E L Emerson
The first week of 2018 saw stock market index records being set in North America, Europe and Asia across both developed and emerging markets.
The Dow Jones and the tech-centric Nasdaq produced their best respective starts to the year since 2006, the S&P 500 went up 2.6% (also at record high levels) on the week, the pan-European Stoxx 600 continued its gains by going up o.8%, and Britain’s FTSE 100 found a new record high as Eurozone inflation stuttered and slowed to 1.4% – down slightly from 1.5% in December.
That’s the short-term market view, which carries about the same long-term value and importance as a Trump Tweet when he’s standing too close to the mirror admiring himself.
By example, for those of you who remember as far back as the beginning of 2016, the media “bomb cyclone” at that time tortured investors with rants about, “the market’s worst start in 80 years” and the impending financial Armageddon that would inevitably follow.
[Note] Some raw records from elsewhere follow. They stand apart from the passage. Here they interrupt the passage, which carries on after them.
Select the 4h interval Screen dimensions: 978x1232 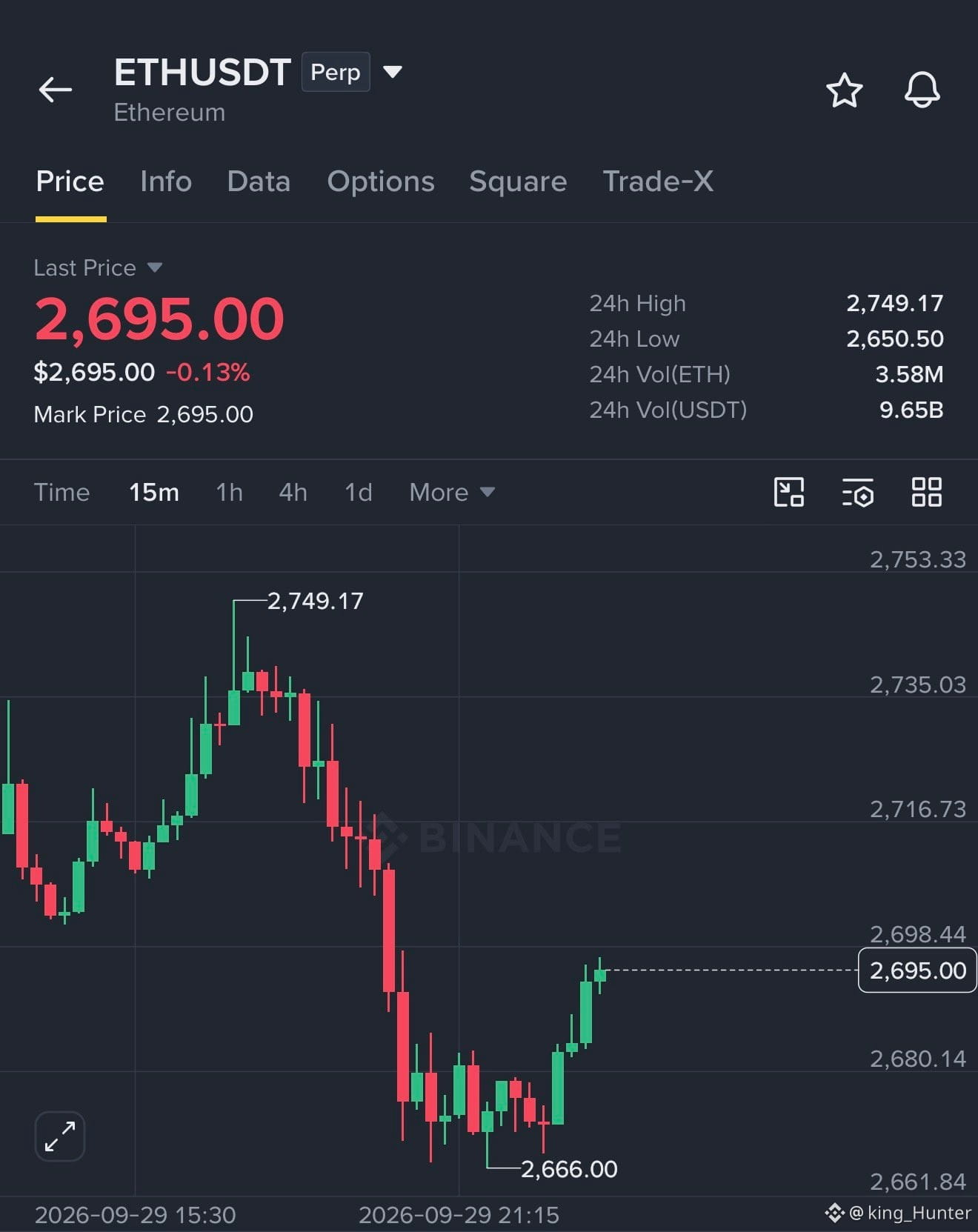(x=293, y=492)
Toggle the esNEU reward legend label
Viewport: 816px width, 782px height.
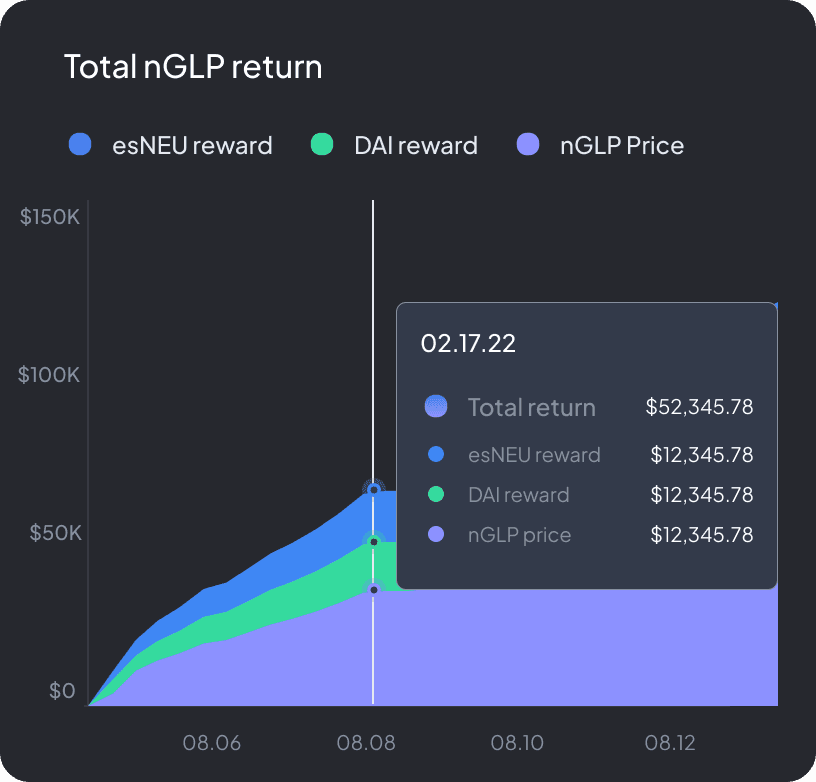192,145
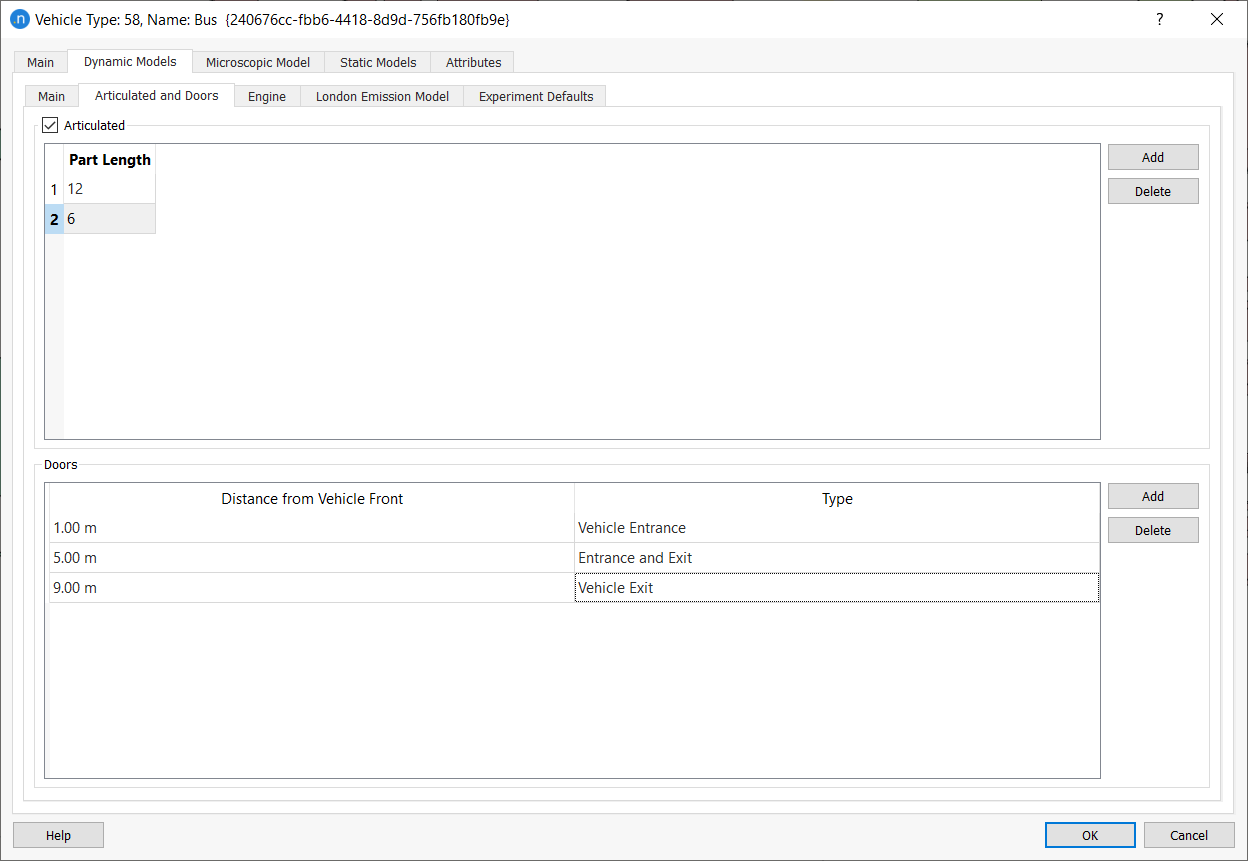This screenshot has width=1248, height=861.
Task: Open the Experiment Defaults sub-tab
Action: pos(535,96)
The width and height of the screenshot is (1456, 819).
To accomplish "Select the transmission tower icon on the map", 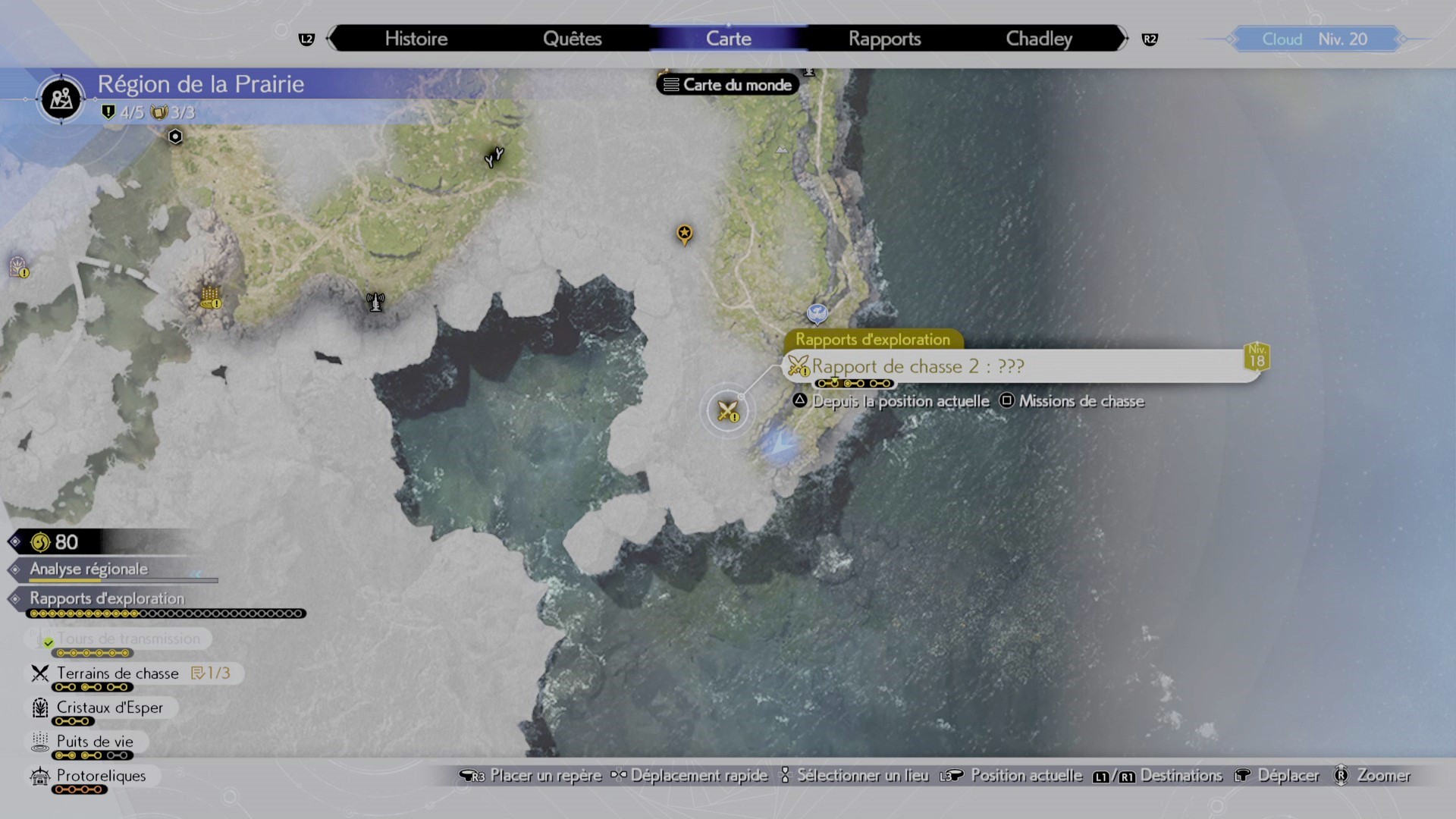I will point(375,301).
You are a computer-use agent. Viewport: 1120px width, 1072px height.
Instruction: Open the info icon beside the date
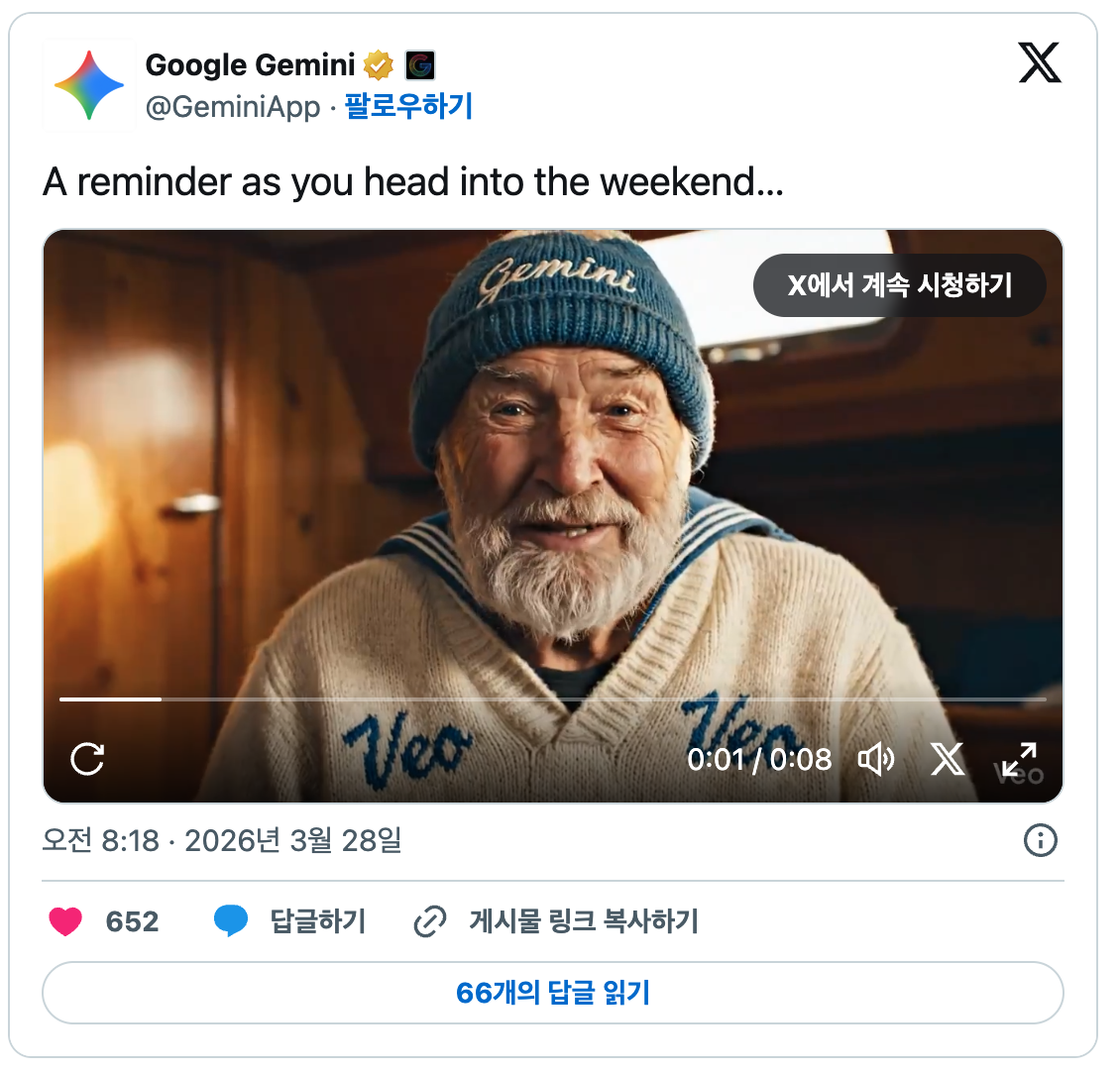tap(1040, 840)
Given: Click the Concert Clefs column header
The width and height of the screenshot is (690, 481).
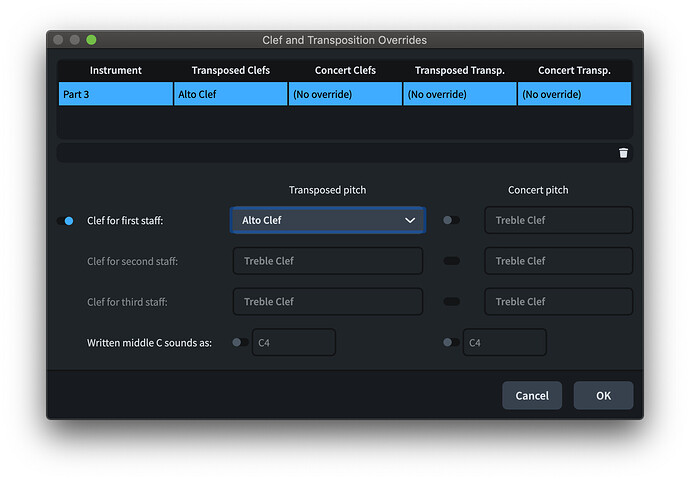Looking at the screenshot, I should (345, 70).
Some say Albert Edwards, Nouriel Roubini and Harry Dent were seen dancing a Scottish Eightsome Reel as their collective eight-years and running doomsday predictions had finally come to pass.
Alas, that tripartite nature of the chocolate watch melted even before spring arrived as the Dow Jones finished 2016 up 13.42%, the S&P 500 narrowly missed out on ending the year with double-digit gains, and the Nasdaq Composite ended 2016 with a net gain of 7.5%.
Like so many other stock market weather bombs, polar vortexes and “winter is here” predictions, they proved to be a temporary setback, and the panicked herd who bought high and sold lower learned once again that the sun also rises.
Equally, we should be aware that this upward market pace should not allow us to forget that the sun also sets, and thereby expect more than a few dips and drops near-term; and pay close attention to how quickly the investor herd then runs away.
There’s always value in understanding the depth of fear amongst the consensus of investors, as stock markets rarely crash before euphoria sets in.
And while there are certainly no absolutes in this game, there appears to be little in the way of a continued rise in markets and momentum, barring geopolitical shocks, global climactic events or, as is so often the case before a crash, a financial stumble that appears so obvious in hindsight but one that only a very clever few same coming.
And none of whom were dancing the Eightsome Reel.